HaSPI – Hate Speech Prevention through Imitation

Using imitation learning to effectively combat hate speech on the German-language internet.

Background and Project Content

Hate speech and hateful comments have become a widespread problem on social media, forums, and similar platforms. Tackling this issue requires significant technical and human resources. Automated tools can help detect and remove hateful content, easing the workload and addressing the problem more effectively. However, most existing tools are not optimized for content in German-speaking regions. HaSPI aims to close this gap by developing moderation software capable of identifying problematic content and initiating appropriate interventions (i.e., moderation software).

Target Groups

Our software's target audience includes operators of German-speaking forums who want to promote open and transparent debates while preventing hateful comments. This group consists of both commercial providers and private persons, such as bloggers.

We also aim to engage the scientific community and developers of content moderation software by demonstrating the benefits of imitation learning—where software learns from user examples.

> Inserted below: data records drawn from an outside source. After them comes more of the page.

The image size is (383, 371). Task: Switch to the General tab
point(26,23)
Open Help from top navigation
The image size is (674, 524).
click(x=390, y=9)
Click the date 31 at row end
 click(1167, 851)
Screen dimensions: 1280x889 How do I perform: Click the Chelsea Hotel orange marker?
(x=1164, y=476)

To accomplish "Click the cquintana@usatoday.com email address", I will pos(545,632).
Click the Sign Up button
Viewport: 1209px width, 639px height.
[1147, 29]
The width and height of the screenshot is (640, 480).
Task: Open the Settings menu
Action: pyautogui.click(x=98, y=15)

Another target group is users of online forums. By detecting and deleting hateful comments, they can improve the user experience and foster a better discussion culture. This can result in a greater diversity of opinion and bring back individuals who shied away from contributing because of online hate.

Methodology and Scope

Our software leverages machine learning methods, trained on a dataset of comments and posts from standard.at ("One Million Posts" corpus, of which about 11,000 will be labelled). The software shall learn from user actions and then be able to imitate them (i.e., imitation learning). To increase accuracy and performance we incorporate platform-specific contextual information, such as user history and the thematic focus of content. We evaluate the software's performance against other currently used models and test whether it can be successfully employed on standard.at. Additionally, we develop an user-friendly interface that allows users easily classify posts as problematic and detect as well as delete hateful comments.

Outcome and Outlook

In the HaSPI project, we are developing a software solution that uses imitation learning to automatically detect and remove hate speech. The software is optimized for use in the German-speaking internet and will be freely available. We use data from the standard.at forum, but to expand the software’s functionality, it needs to be trained with additional data corpora (e.g., the dataset from Rheinische Post) in future projects. To demonstrate the model’s broader applicability, we will test it on smaller forums and blogs as well.